Preexisting Conditions Do Not Prevent Insurance Claims | Shapiro, Washburn & Sharp

I speak almost every day with car, motorcycle and truck accident victims who worry that a preexisting condition will make it impossible for them to secure a personal injury settlement. While this is certainly what insurance company representatives tell them and want them to believe, it is not true.


As a Virginia Beach car accident lawyer,  I have helped numerous people take on insurance companies and win. No outcome is ever guaranteed, but presenting strong medical evidence of the link between a crash and the development of new health problems or the worsening of existing symptoms goes a long way.

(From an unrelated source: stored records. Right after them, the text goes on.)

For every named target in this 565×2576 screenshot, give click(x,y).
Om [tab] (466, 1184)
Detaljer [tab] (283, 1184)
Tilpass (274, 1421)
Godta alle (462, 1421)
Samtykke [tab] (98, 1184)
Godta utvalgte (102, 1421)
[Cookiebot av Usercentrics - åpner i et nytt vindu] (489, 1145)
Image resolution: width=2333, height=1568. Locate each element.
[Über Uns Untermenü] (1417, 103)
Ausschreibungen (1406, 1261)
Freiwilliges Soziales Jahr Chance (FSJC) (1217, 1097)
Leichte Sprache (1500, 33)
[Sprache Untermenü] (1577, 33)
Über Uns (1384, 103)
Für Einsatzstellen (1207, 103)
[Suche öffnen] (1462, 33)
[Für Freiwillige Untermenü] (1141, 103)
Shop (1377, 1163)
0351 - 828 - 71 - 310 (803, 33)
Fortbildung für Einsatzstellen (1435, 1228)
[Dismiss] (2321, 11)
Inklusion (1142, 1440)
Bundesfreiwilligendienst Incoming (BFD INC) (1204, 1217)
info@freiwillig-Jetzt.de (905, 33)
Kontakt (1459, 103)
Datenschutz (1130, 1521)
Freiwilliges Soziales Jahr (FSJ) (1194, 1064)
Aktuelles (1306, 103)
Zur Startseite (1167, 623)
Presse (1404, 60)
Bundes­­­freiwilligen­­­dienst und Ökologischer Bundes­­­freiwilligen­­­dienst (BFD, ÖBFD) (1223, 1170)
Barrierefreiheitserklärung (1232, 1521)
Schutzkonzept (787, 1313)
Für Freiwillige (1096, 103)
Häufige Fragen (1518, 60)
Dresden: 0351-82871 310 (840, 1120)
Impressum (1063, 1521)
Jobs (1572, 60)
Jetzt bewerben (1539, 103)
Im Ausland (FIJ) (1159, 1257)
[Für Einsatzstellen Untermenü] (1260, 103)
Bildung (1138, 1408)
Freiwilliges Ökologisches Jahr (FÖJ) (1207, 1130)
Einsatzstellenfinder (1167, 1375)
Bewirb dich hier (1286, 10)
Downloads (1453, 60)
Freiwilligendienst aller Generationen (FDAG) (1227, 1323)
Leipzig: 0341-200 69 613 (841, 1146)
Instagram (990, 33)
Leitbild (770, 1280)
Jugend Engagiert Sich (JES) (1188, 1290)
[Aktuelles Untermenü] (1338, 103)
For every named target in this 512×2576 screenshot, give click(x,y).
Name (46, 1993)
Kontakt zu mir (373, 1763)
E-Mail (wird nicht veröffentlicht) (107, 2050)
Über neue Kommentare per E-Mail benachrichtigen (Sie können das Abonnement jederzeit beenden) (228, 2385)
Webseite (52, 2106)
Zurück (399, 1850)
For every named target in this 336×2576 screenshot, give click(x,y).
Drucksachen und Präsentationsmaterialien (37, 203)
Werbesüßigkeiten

James Hellman, MD via Wikimedia Commons -- case that illustrates this very well, along with showing how the so-called “medical experts” who testify on behalf of the insurance companies are usually just hired guns, occurred several years ago in Fredericksburg, Va. The plaintiff—the woman who sued the insurance company—suffered neck, shoulder and lower back injuries when another driver attempted to make an unsafe left-hand turn in front of her.

The plaintiff spent no time in the hospital, but she did receive treatment at a hospital emergency department. Later, her family physician referred her for orthopedic treatment and physical therapy to supplement her ongoing chiropractic adjustments.

Eventually, the crash victim required a discectomy and spinal fusion to ameliorate the symptoms of spinal stenosis. She then filed claims with the insurer for the at-fault driver, and the company offered a settlement of just $5,600 while arguing that all of her back problems developed before the collision in Fredericksburg in 2001. Insurance company reps pointed to three other crashes in which the woman had suffered injuries, a 1990 diagnosis of a disc herniation and a 1992 MRI showing other spinal disc problems.

The insurance company fought the woman’s claims all the way through a civil jury trial, though it did make a last-ditch settlement offer of $110,000. During court proceedings the plaintiff’s orthopedic surgeon stated that the spinal stenosis was triggered by the 2001 crash.

To refute that testimony, the insurance company called a doctor to the stand who had never physically examined the plaintiff and who had access to only a small subset of the plaintiff’s medical records. Even though the insurance company’s witness had never even seen any of the plaintiff’s medical records from before 2001, he wrote two reports in which he concluded that the spinal stenosis had developed prior to the left-turn crash in 2001. Under cross-examination from the plaintiff’s attorney, the insurance company’s witness admitted that having “as many records as possible always helps, yes.”

The jury awarded the injured woman $518,000, of which the insurance company wound up paying $500,000 under a deal agreed to by the plaintiff. The testimony from the woman’s surgery proved crucial to ensuring that result. Without it, the insurer would have gotten away with its unsustainable preexisting condition argument.